Quand une logique proche de la SPA garde du sens
Toute la landing page ne doit pas devenir un pur SPA pour qu’une logique d’application ait sa place. Un configurateur à plusieurs étapes, un simulateur de prix avec calculs en temps réel ou une démonstration produit interactive (voir notre article sur le calculateur interactif) ont besoin d’un vrai état côté client, géré par React. La bonne architecture n’oppose pas statique et SPA : elle isole la logique applicative dans un composant précis, pendant que le reste de la page — titre, arguments, preuve sociale, FAQ — reste du HTML pur, visible instantanément.
L’entre-deux qui gagne : statique par défaut, interactif à la demande
C’est le principe que Next.js et des générateurs comme Astro ont généralisé sous le nom d’hydratation sélective, ou d’architecture en « îlots » : la page entière est pré-générée en HTML statique au moment du build, et React n’intervient — ne « s’hydrate » — que sur les composants qui en ont réellement besoin : le formulaire de capture, l’accordéon de FAQ, le compte à rebours d’une offre. Le visiteur obtient un LCP quasi instantané parce que 90 % de la page n’attend jamais JavaScript, et récupère l’interactivité React exactement là où elle sert la conversion.
C’est très exactement l’architecture des 10 templates LanderKit : des pages Next.js générées en statique au build, chacune pensée pour un métier précis — de la liste d’attente SaaS à la vente e-commerce monoproduit — avec une démo live consultable avant achat sur /demo/saas-waitlist. Vous récupérez le code source complet, vous déployez gratuitement sur Vercel, et vous n’avez jamais à choisir entre vitesse et interactivité : l’architecture fait déjà le compromis pour vous, dans le bon sens.
FAQ
Questions fréquentes
Une landing page en React est-elle automatiquement une SPA ?
Non.
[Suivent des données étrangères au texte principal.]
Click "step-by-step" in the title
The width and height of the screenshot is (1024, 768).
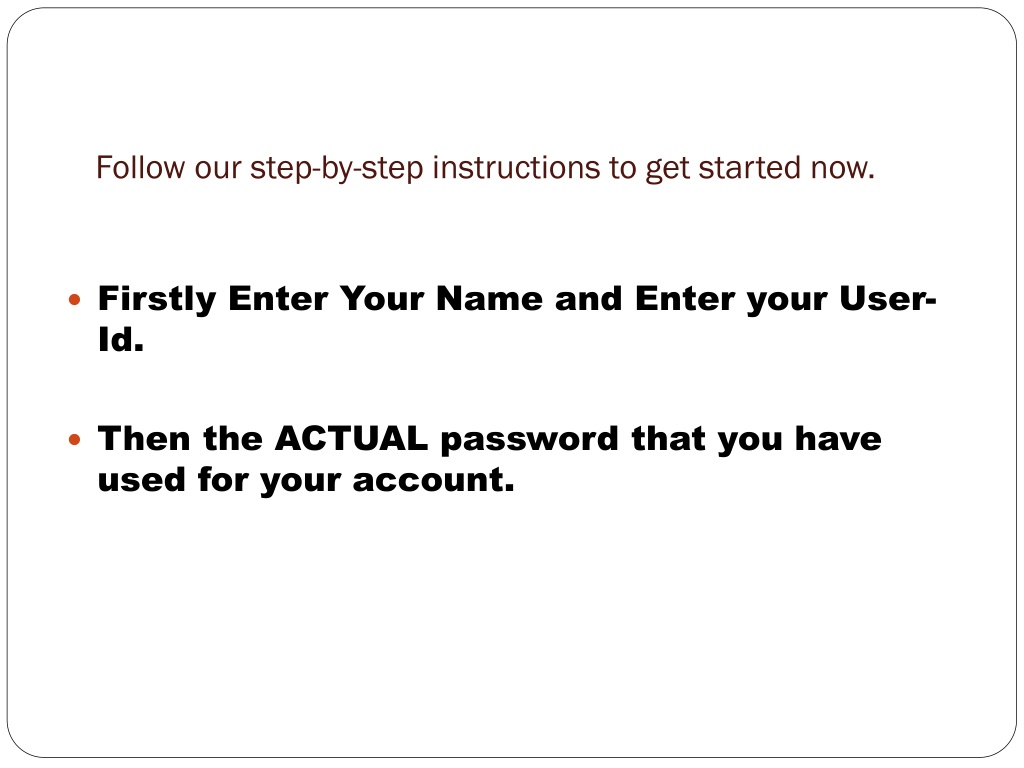click(x=336, y=169)

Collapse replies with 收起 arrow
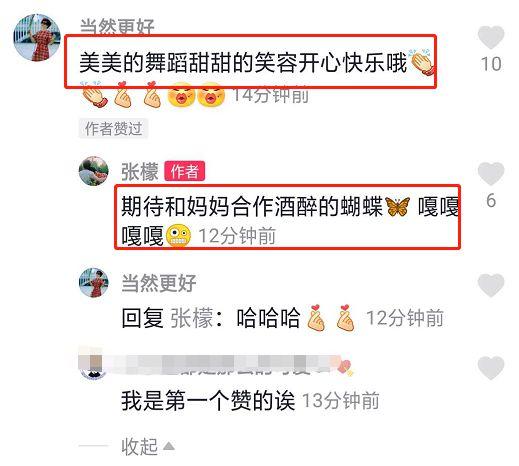[x=148, y=446]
React est une bibliothèque d’interface, pas une architecture de rendu : elle sert aussi bien à construire une SPA entièrement rendue côté client qu’une page statique générée au build (SSG) puis partiellement hydratée. Le framework utilisé détermine le comportement — Create React App produit une SPA par défaut, Next.js ou Astro produisent du statique par défaut — pas React lui-même.
Le JavaScript d’une SPA nuit-il vraiment au référencement en 2026 ?
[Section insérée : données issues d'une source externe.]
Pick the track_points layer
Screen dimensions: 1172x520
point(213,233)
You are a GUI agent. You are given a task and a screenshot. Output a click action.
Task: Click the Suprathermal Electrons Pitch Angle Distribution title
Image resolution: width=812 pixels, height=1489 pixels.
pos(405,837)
Cela dépend du public visé. Googlebot finit par exécuter le JavaScript et indexer le contenu, au prix d’un délai. Mais les robots des réseaux sociaux et des plateformes publicitaires n’exécutent généralement aucun JavaScript : ils lisent le HTML brut pour générer aperçus et signaux de qualité. Pour une landing page qui vit du trafic Google Ads ou Meta Ads, ce delta pèse directement sur le coût par clic et la conversion, pas seulement sur le classement organique.
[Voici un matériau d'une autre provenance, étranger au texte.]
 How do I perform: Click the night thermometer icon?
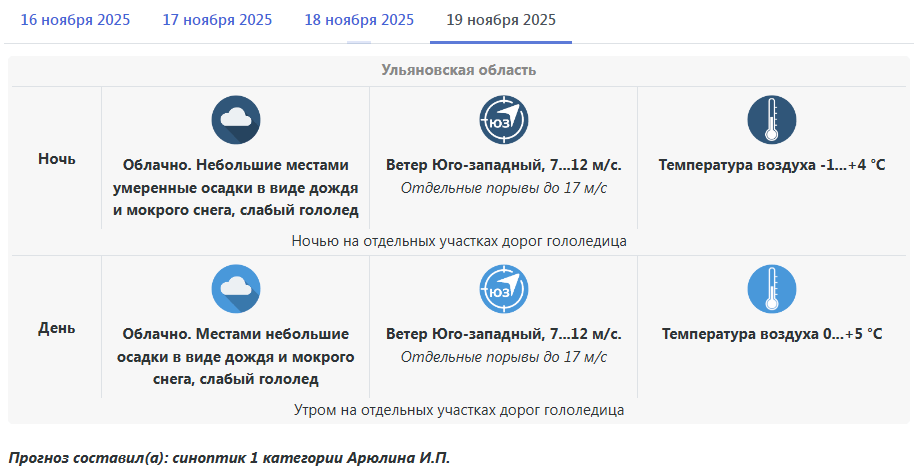pos(771,120)
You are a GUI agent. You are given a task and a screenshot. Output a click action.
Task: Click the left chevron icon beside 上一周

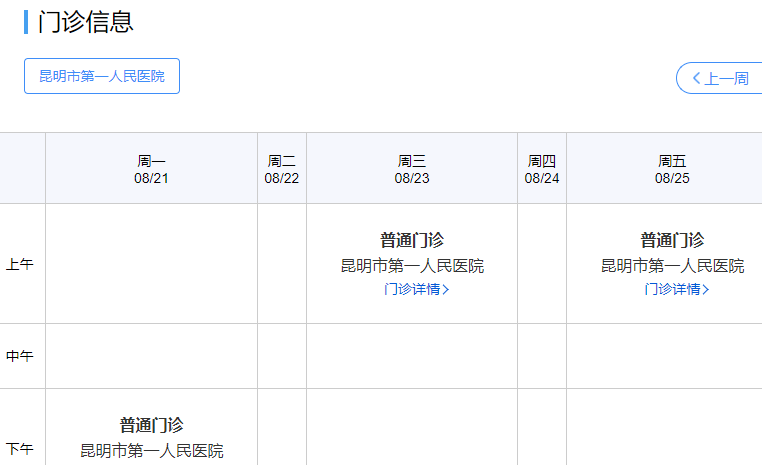pyautogui.click(x=696, y=78)
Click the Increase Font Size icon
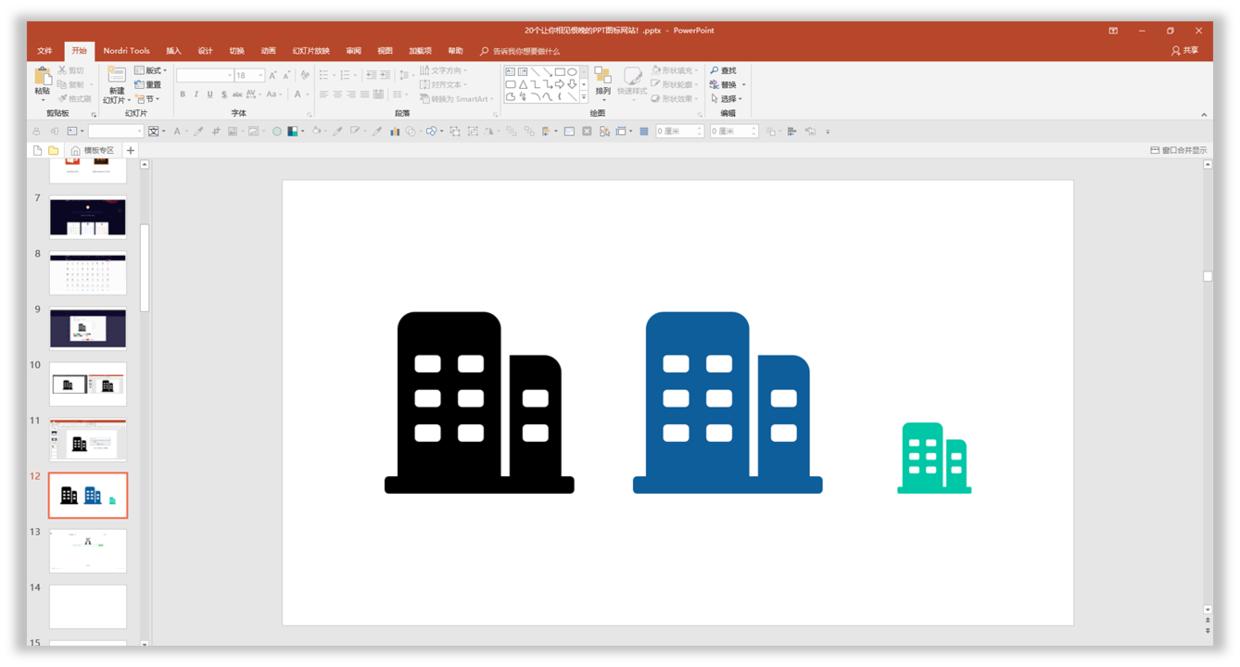 click(272, 75)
Comment savoir si ma landing page actuelle est statique ou une SPA ?
Le test le plus simple : clic droit puis « afficher le code source » dans votre navigateur. Si vous voyez vos titres et vos textes en clair dans le HTML, la page est statique ou au moins pré-rendue côté serveur. Si vous ne voyez qu’une coquille vide avec des balises script, il s’agit d’une SPA en rendu client. L’onglet Performance de Chrome DevTools ou un test PageSpeed Insights confirment ensuite l’impact réel sur le LCP.
Les templates LanderKit sont-ils des SPA ou des pages statiques ?
Statiques par défaut, avec hydratation sélective : chaque template est une page Next.js pré-générée au build, où seuls les composants réellement interactifs (formulaire, FAQ, compte à rebours) chargent du JavaScript côté client. Vous obtenez la vitesse d’une page statique et l’interactivité d’une application React exactement où elle est utile, sans avoir à faire ce choix d’architecture vous-même.